Hai Bà Trưng (Trưng Sisters District) is one of the four original urban districts (quận) of Hanoi, the capital city of Vietnam. The district currently has 18 wards, covering a total area of 10.26 km2. It is bordered by Long Biên district, Đống Đa district, Thanh Xuân district, Hoàng Mai district, Hoàn Kiếm district. As of 2019, there were 303,586 people residing in the district, the population density is 30,000 inhabitants per square kilometer.

Established as one of the first four central districts of the city, it is named after the two heroines in Vietnamese history: the Trưng Sisters. Some of Vietnam's largest universities are located here, including the Hanoi University of Technology, Hanoi National Economic University, and Hanoi University of Civil Engineering.

==History==
Historically, the area was part of various administrative divisions under the old Thọ Xương and Thanh Trì districts. Before 1961, the area comprised the neighborhoods of Bạch Mai, Hai Bà, Hàng Cỏ, and parts of the former suburban District VI. In 1961, it was officially established as Hai Bà Trưng District, becoming one of Hanoi's original four inner districts after the capital’s administrative reorganization.

== Geography ==
Hai Bà Trưng District is located in the central eastern part of Hanoi.

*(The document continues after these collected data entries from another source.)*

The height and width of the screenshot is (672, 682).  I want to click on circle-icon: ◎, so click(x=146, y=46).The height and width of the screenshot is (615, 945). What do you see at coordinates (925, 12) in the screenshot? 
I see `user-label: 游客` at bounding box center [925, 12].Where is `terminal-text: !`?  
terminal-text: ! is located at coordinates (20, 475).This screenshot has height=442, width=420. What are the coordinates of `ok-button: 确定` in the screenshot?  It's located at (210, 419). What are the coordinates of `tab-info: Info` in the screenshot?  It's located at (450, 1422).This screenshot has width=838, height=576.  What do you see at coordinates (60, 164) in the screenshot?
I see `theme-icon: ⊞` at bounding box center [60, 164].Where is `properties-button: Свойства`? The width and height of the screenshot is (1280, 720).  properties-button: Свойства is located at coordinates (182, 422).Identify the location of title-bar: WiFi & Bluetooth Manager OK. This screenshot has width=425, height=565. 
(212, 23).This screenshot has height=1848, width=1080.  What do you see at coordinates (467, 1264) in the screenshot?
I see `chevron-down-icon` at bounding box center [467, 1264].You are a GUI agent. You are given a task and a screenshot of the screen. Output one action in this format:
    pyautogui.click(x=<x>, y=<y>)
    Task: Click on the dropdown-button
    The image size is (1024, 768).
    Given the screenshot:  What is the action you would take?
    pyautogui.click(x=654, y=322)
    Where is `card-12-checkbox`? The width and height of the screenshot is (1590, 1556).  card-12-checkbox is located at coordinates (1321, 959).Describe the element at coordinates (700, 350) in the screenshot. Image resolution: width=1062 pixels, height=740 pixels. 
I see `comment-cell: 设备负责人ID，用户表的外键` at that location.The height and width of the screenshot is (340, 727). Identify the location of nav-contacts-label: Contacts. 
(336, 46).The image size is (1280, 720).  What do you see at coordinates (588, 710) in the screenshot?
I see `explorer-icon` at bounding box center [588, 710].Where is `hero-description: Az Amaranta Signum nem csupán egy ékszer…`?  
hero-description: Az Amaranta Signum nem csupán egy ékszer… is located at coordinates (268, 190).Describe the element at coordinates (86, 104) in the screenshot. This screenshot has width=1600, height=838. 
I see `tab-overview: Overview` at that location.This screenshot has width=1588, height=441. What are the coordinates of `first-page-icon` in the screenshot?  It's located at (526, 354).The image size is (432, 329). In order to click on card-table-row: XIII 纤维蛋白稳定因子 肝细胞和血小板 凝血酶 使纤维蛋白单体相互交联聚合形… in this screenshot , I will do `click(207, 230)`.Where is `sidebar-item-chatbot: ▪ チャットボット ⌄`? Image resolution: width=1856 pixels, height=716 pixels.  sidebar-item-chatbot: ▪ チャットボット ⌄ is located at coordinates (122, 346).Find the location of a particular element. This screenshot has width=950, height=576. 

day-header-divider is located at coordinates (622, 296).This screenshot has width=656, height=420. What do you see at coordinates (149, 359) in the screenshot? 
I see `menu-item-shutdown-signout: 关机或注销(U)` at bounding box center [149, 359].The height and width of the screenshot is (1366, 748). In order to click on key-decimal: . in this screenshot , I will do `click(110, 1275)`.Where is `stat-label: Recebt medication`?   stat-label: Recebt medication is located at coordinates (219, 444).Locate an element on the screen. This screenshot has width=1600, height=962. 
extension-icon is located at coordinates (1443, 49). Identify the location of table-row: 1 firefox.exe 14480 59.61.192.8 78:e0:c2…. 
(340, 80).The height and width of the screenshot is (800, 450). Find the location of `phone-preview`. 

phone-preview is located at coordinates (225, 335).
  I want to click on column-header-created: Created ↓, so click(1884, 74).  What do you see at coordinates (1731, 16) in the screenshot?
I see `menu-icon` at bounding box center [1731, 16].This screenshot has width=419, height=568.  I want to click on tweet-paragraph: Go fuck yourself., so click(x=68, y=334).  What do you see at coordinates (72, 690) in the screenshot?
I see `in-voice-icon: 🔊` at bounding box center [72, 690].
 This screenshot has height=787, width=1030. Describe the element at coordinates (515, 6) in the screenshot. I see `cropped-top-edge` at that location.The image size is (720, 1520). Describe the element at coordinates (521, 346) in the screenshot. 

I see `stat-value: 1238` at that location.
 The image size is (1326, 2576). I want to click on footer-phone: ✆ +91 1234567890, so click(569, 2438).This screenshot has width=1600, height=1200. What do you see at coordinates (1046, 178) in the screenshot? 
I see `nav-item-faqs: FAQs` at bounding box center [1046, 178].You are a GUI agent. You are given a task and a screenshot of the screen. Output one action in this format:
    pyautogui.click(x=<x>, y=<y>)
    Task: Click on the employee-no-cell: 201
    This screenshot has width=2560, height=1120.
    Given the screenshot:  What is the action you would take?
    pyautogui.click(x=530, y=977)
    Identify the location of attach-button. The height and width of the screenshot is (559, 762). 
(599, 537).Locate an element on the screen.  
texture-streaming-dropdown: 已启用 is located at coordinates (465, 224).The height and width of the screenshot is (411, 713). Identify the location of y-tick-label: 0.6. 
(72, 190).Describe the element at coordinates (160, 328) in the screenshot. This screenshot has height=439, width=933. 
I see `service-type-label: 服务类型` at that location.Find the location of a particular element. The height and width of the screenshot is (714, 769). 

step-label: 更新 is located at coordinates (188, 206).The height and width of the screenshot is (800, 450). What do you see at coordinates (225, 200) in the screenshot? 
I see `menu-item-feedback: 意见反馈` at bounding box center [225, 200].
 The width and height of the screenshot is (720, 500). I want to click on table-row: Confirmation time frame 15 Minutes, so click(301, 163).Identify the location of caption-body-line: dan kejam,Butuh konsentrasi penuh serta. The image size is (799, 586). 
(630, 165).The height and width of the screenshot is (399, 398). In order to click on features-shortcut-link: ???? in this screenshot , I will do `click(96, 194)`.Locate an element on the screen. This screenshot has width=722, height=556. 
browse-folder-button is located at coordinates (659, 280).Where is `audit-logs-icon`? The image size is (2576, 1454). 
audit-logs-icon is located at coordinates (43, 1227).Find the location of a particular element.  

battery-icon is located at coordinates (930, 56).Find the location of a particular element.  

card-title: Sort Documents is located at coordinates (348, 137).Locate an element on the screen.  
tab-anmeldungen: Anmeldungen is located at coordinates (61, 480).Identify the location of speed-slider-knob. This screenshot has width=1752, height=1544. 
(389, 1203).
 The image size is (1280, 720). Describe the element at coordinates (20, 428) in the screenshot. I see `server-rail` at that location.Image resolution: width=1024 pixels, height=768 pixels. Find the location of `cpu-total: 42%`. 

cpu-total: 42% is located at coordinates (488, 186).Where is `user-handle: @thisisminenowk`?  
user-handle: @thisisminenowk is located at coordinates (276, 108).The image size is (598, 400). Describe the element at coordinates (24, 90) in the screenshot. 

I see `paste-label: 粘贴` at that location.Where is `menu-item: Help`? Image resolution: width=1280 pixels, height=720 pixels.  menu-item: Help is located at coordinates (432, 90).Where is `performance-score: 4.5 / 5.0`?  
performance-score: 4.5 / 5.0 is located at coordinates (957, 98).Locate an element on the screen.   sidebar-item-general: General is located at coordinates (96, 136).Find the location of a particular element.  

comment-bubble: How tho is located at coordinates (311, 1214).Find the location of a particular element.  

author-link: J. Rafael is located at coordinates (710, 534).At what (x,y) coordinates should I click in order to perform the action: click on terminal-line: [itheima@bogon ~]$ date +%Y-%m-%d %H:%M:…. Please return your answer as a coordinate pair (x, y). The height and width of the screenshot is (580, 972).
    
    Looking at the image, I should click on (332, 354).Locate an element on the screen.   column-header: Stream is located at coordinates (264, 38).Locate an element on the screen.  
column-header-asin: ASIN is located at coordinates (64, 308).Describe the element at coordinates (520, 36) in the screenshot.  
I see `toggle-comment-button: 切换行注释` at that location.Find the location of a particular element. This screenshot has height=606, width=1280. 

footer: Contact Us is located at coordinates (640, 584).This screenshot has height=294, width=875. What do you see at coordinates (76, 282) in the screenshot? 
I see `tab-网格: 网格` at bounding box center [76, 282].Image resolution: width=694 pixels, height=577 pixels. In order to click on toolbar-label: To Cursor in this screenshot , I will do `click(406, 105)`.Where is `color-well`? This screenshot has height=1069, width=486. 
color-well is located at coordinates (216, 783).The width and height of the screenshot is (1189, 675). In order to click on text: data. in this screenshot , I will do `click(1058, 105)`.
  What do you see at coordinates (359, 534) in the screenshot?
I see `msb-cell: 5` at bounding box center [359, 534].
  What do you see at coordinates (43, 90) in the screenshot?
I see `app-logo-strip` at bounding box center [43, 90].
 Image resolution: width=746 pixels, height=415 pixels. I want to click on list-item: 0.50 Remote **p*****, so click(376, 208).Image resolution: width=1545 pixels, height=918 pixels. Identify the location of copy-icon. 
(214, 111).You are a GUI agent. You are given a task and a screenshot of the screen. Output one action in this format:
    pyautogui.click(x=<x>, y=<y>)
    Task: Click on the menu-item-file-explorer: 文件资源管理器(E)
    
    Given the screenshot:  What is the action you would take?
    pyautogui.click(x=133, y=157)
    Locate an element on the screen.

It borders:
- Long Biên District across the Red River to the east,
- Hoàn Kiếm District to the north,
- Đống Đa and Thanh Xuân Districts to the west,
- Hoàng Mai District to the south.

==Administrative divisions==
Hai Bà Trưng district is divided into 18 wards (Bách Khoa, Bạch Đằng, Bạch Mai, Cầu Dền, Đống Mác, Đồng Nhân, Đồng Tâm, Lê Đại Hành, Minh Khai, Nguyễn Du, Phạm Đình Hổ, Phố Huế, Quỳnh Lôi, Quỳnh Mai, Thanh Lương, Thanh Nhàn, Trương Định, Vĩnh Tuy).